Selected excerpt below:
On April 16, Moody's Investors Service will join other credit rating agencies in "recalibrating" the nation's municipal bonds on a global rating scale. The global scale treats all issuers alike: private companies, sovereign governments, nonprofits and municipalities. For many general obligation (G.O) muni bonds backed by the full faith and credit of the taxpayers, that will mean a ratings upgrade of one to three notches on the rating scale. (Notches are pluses and minuses, not letters.) Fitch Ratings has also begun to recalibrate its credit ratings; Standard & Poor's had already adopted a global approach.
The recalibration does not reflect an actual improvement in public-sector credit quality in 2010. (Moody's emphasizes that this is not a mass "upgrade.") It's simply an effort to apply the same ratings criteria to governments as those applicable in the private sector. Moody's explains that they have taken into account decades of historical data showing that tax-backed debt of U.S. states and localities has rarely defaulted and resulted in losses to investors. This "probability of recovery" approach is a subtle shift from the traditional emphasis on "timely payment of principal and interest," but it captures the key difference between public and private sector debts. With public debt, the taxpayers are usually on the hook to pay up, eventually. Lehman Brothers and Bear Stearns may evaporate from the face of the planet, but California and Chicago will not.
End of Selected excerpt.
Provided data below:
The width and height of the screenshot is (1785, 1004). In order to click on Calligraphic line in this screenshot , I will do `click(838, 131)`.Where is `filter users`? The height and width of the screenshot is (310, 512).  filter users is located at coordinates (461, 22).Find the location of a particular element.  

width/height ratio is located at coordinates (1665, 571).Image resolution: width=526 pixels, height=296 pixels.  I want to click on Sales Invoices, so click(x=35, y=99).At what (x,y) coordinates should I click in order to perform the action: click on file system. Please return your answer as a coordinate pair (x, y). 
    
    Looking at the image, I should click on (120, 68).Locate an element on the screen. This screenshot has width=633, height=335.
End of Provided data.
■ Task 1 ■
According to the passage on municipal bond ratings, on what date will Moody's Investors Service begin recalibrating the nation's municipal bonds on a global rating scale?
■ Task 2 ■
Duplicate the passage on municipal bond ratings between "On April 16, Moody's" and "a global approach.", inclusive.
■ Task 3 ■
Go on with the passage on municipal bond ratings from where it stops.

■ Response 1 ■
April 16.

■ Response 2 ■
On April 16, Moody's Investors Service will join other credit rating agencies in "recalibrating" the nation's municipal bonds on a global rating scale. The global scale treats all issuers alike: private companies, sovereign governments, nonprofits and municipalities. For many general obligation (G.O) muni bonds backed by the full faith and credit of the taxpayers, that will mean a ratings upgrade of one to three notches on the rating scale. (Notches are pluses and minuses, not letters.) Fitch Ratings has also begun to recalibrate its credit ratings; Standard & Poor's had already adopted a global approach.

■ Response 3 ■
Revenue bonds issued by public enterprises, utilities, airports or conduit financing agencies may or may not enjoy a similar step-up in ratings, since they lack a taxpayer backstop -- a key factor in Moody's philosophy of global ratings conversion. So this shift is hardly universal throughout the muni market.
State treasurers and other professional associations have argued for years that the ratings agencies applied a dual standard that treated municipal bonds unfairly in comparison with private corporations. They cited the low historical default rates on munis as a prime example of inequitable treatment. So now, they have got their wish, and for some it probably couldn't come at a better time, as many states and localities are scrambling for money in the credit markets just to make ends meet. In California, the ratings recalibration could play an important role in retail-investor attitudes.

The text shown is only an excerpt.